Full-service Internet Marketing & Web Development
Recent Posts

Sponsors
![]() |
Replicating Web servers using RsyncDawn Rossi, 02-04-2009 |

What is Web server replication?
Replicating a web server machine (Apache, NGinx etc.) is the process of synchronizing two or more machines, so that they each have a snapshot of the same files, at any given point in time.
Benefits of Web server replication
There are two primary benefits to web server replication:
1. High availability
If one machine goes down, providing you have a load balancer in-place, your site will continue to operate normally.
2. Performance during high load times
Having more than a single web server means the load can be equally distributed across several locations. You can use shortest-distance, weighted-average or round-robin to determine the designated machine, but in general, the more front-end servers you add, the better your site will handle increased traffic.
Rsync
Rsync is a linux shell utility, that supports efficient copying of data between two servers.
Unlike "normal copy" - Rsync only copies differential data (the stuff that just got changed, instead of an entire 500MB file). Another benefit of Rsync is that it copies over SSH - so data is encrypted across the channel.
Rsync is one of the most popular methods to replicate web servers. It's reliable, easy to setup and fast.
As part of this guide, I will walk you through the process of using Rsync to replicate two web server machines.
Architecture
Whether you have 2 web servers or 10, it is always helpful to designate a single machine as the "master web server" and all other machines as "slave web servers".
While all web servers will contain the same data, designating a single machine as the "master web server", will simplify things for you and your team.
Instruct your team members to always connect to the "master web server" whenever making changes.
Your replication flow is going to be structured like this:
Master_Web_Server =>
RSync to Slave_Web_Server1 =>
RSync to Slave_Web_Server2 =>
RSync to Slave_Web_Server3 etc.
Step 1 - Setup
Before we can setup RSync to replicate the data, we need to authorize SSH across multiple machines without requiring a password.
Here's the recipe -
Get on machine #1 ("Master web server") and type
ssh-keygen -t rsa
Follow the prompts and use the defaults for the filenames it gives you. Don't enter in a passphrase, otherwise you will still be prompted for a password when trying to connect.
You should then have two new files in ~/.ssh, id_rsa and id_rsa.pub.
Open ~/.ssh/id_rsa.pub and copy the line in it to the ~/.ssh/authorized_keys file on machine #2.
If you have more than two machines, repeat the process starting with machine #2, authorizing it to connect without a password to machine #3 and so no.

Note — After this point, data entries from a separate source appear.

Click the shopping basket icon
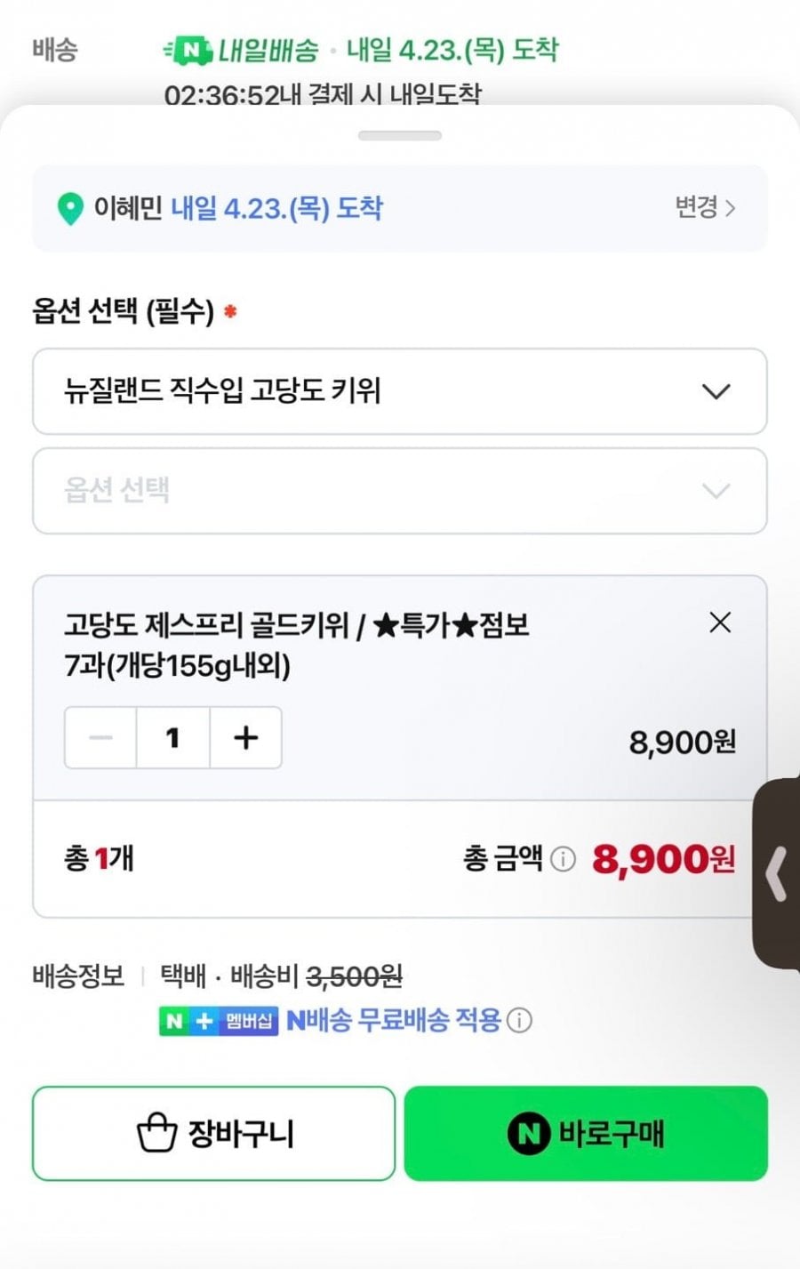This screenshot has height=1269, width=800. tap(156, 1134)
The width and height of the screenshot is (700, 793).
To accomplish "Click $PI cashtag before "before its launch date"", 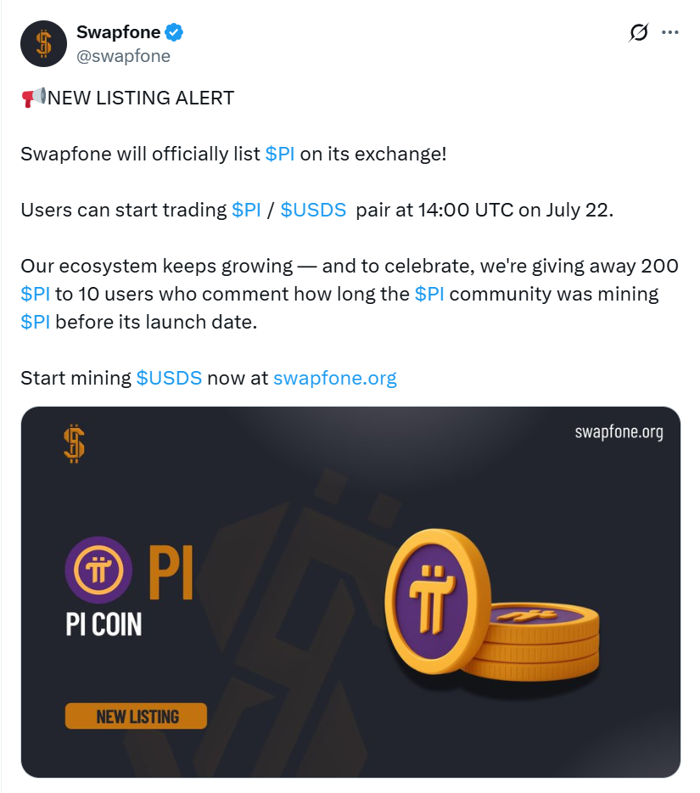I will pyautogui.click(x=36, y=322).
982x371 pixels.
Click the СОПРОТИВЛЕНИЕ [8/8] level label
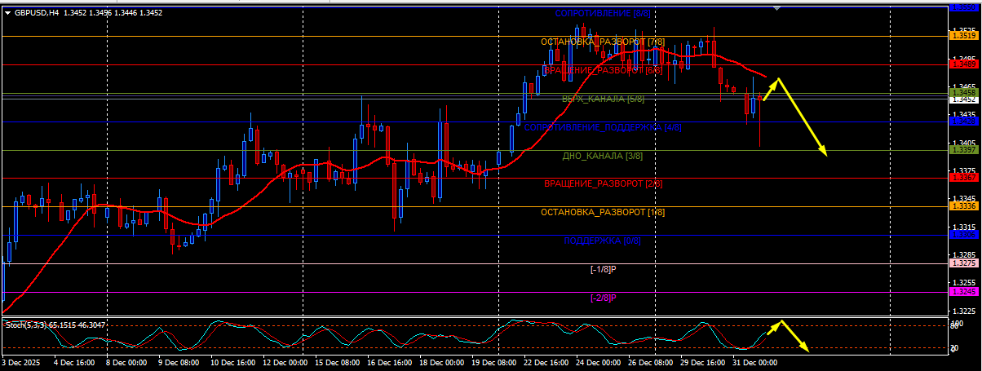603,13
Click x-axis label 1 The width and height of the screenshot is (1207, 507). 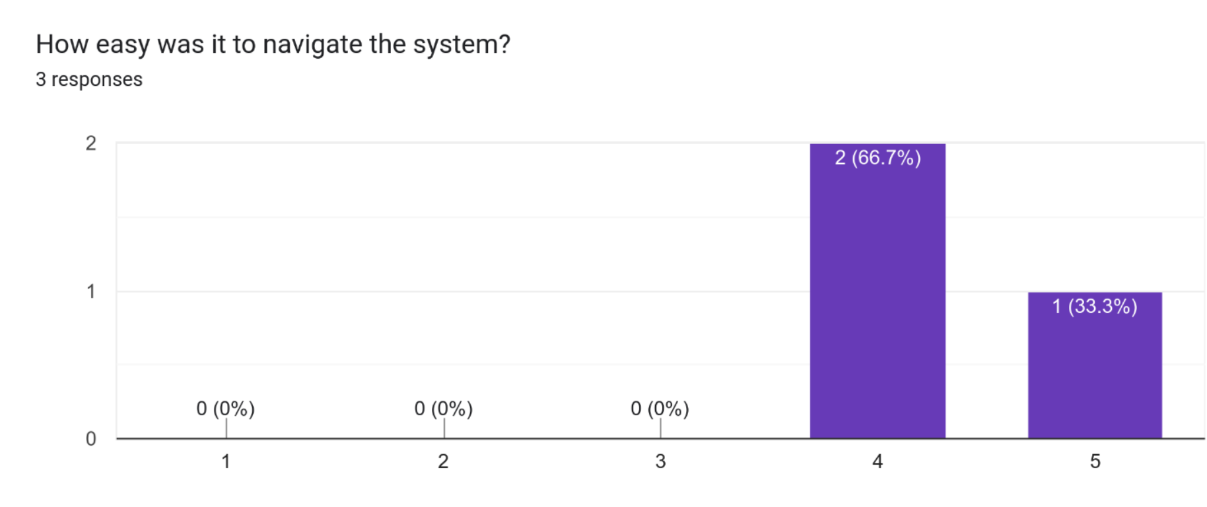pyautogui.click(x=226, y=461)
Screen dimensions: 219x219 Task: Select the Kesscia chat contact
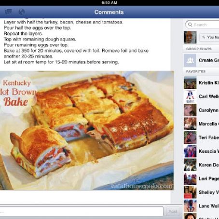pyautogui.click(x=201, y=151)
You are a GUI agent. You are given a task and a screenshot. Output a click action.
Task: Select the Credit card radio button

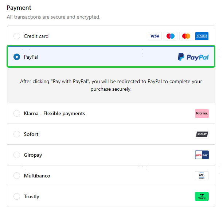[x=17, y=36]
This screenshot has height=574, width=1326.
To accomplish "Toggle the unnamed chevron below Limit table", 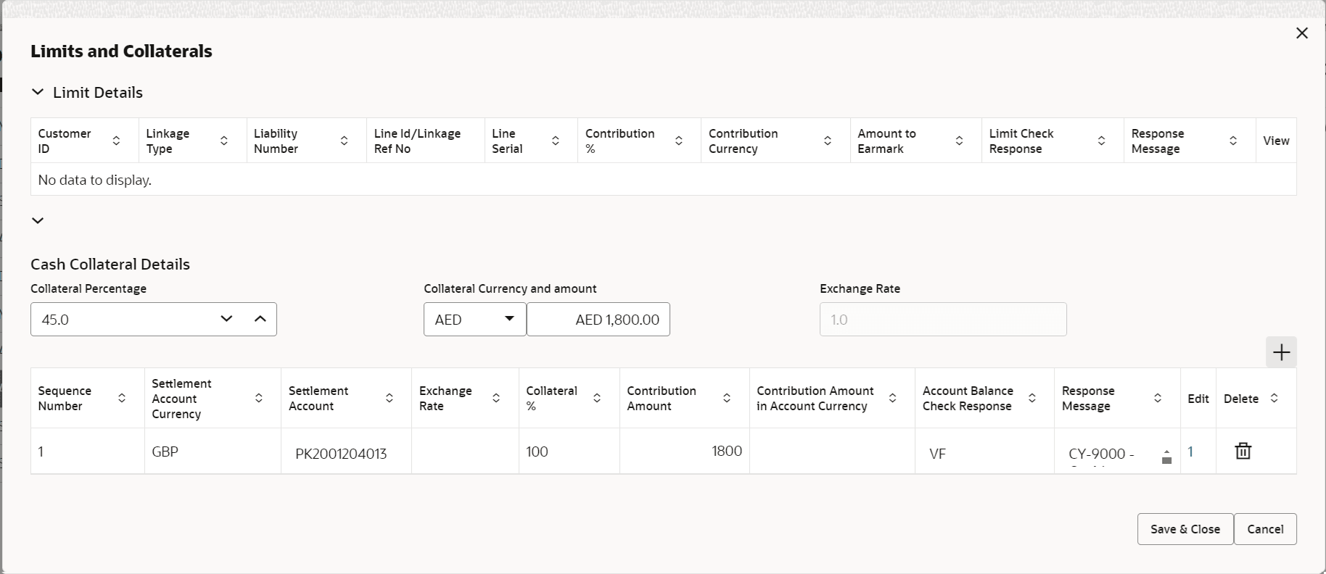I will [x=38, y=220].
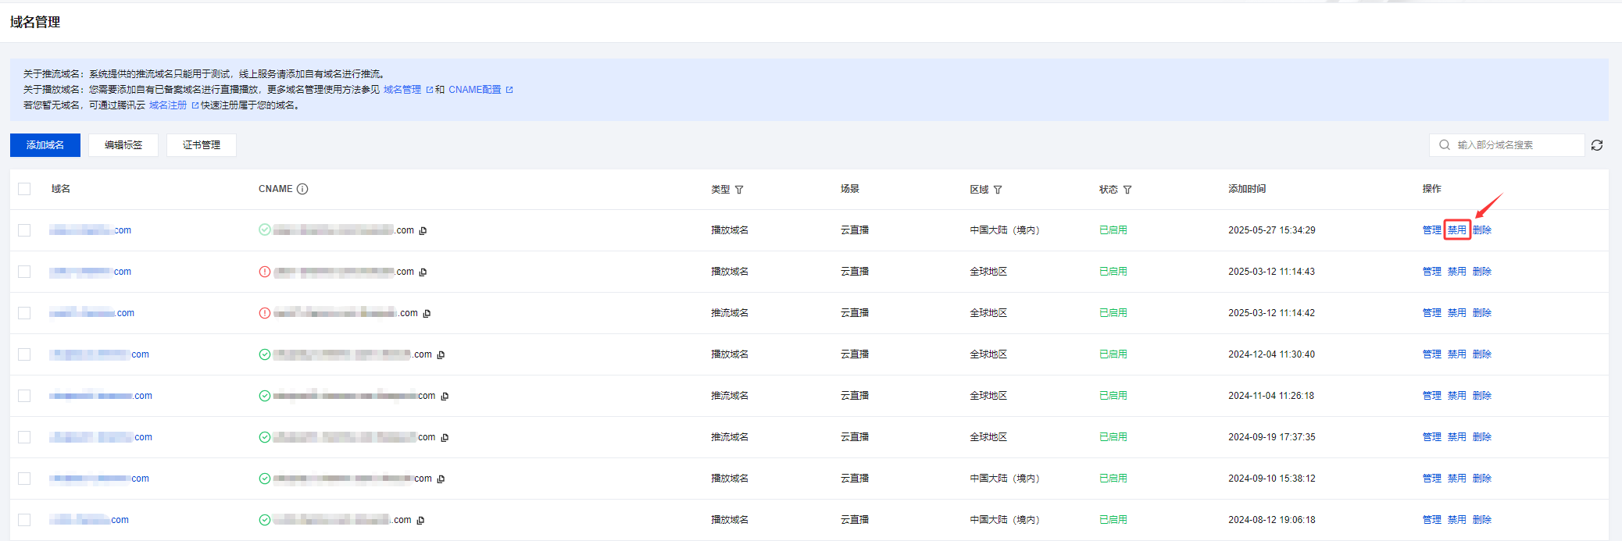Copy the CNAME of the first domain row
1622x541 pixels.
click(x=423, y=231)
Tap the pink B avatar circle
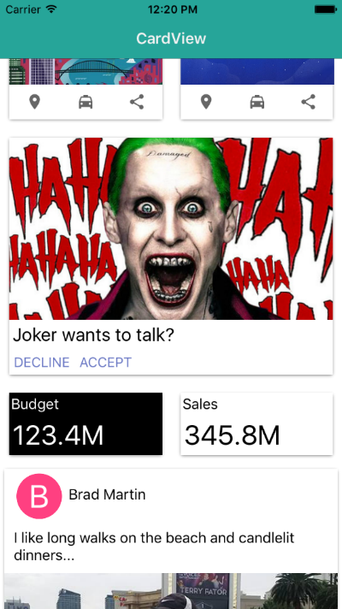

Make sure you repeat this process as many times as necessary so that -every- single one of your machines can connect to -every- other one, without requiring a password.
Step 2 - Install RSync
Install RSync on all machines. If you're using FreeBSD, this is as easy as doing
cd /usr/ports/net/rsync
make all
make install
Step 3 - Select folder to replicate
This is important.
As part of this step you have to select one (or more) folders to be replicated across all machines.
For best results, follow these pointers:
(a) Ensure all machines are dedicated web servers and don't have any other processes running on them
(b) Do NOT replicate temporary files or cache data.
-
Here at SoftwareProjects, we replicate the /usr/home/ folder, across all web server machines. Any sub directory under /usr/home/ gets replicated.
Engineers are encouraged to avoid storing any temporary files under /usr/home/*/temp. Instead use the tmpnam (or your programming-language equivalent), to create a temporary file under the system /usr/tmp
Step 4 - Create Rsync server config file
Rsync has two modes of operation - client and server (daemon).
Before you can start using the Rsync client to replicate data, you need to install the Rsync server daemon on all machines.
First we have to create the Rsync config file.
A typical Rsync config file (the one we use here), looks like this:
/etc/rsyncd.conf
path = /usr/home/
comment = SPI home node
max connections = 4
pid file = /var/run/rsyncd.pid
Create such a config file on all machines and save it as /etc/rsyncd.conf
Step 5 - Installing & Running Rsync server
Save this file under /usr/local/etc/rc.d/rsync.sh:
/usr/local/bin/rsync --daemon --config=/etc/rsyncd.conf
Run the command from the shell to start Rsync now.
Step 6 - Fetching changes with the Rsync client
To fetch changes, all you have to do is run this command on the machine you want to pull the changes into:
/usr/local/bin/rsync --progress --stats --archive -z --compress -t REMOTEMACHINE:/usr/home/ /usr/home/
Replace REMOTEMACHINE with the machine hostname
Replace /usr/home/ with the folder you are looking to replicate.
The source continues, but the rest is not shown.